Triunfo tan grande, seguido muy de cerca por el de la Montejo, proyecta sombra sobre el escenario, y casi no deja ver a nadie más; pero... es imposible olvidar a Héctor Gómez, tan emotivo y sincero en un papel muy distinto de los demás de la obra; hay que aplaudir a Fernando Fernández que, sin experiencia, supo sacar adelante el papel (tan bien trazado por el autor) de Gelasio, y a Eric del Castillo, que en el Mateo está como nunca en su vida; y a Lupe Carriles, perfecta, soberbia, en su papel breve, y a Lupe Goyeneche, formidable en su caricatura; y a Armando Velasco, cuyo sacerdote ha merecido unánimes elogios; y a Tirso Camacho, que debuta con buen pie en el papel de Odilón; y a... ¡son tantos! ¡Y todos están tan bien!
La producción es impecable. Toño López Mancera ha creado el ambiente que José Cava imaginó para esta obra; las luces, la utilería, todo atinado. Una gran obra, una gran dirección. Una gran noche para el teatro mexicano.

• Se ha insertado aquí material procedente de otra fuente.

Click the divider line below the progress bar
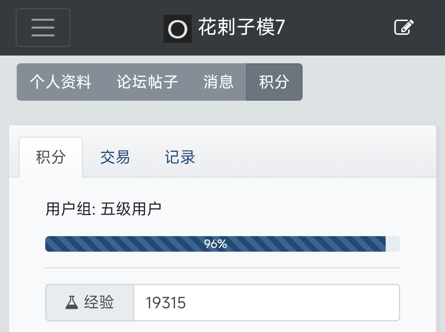Screen dimensions: 445x332 click(x=223, y=267)
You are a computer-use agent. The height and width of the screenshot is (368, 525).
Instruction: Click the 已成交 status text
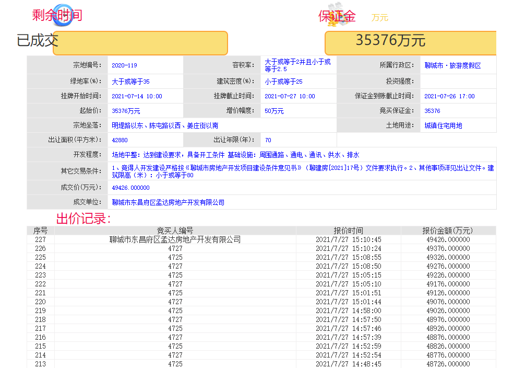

Repetimos: sólo en contadas ocasiones hemos visto a alguien triunfar tan fuerte, y en su presentación, a nadie. Hugo Argüelles ha entrado con el pie derecho, y, como dicen los toreros, viene a quitar muchos moños.
Notas
1. Tuvo lugar el 22 de abril en el teatro Jorge Negrete. Cirrículum del autor. A: Vertical, CITRU-INBA.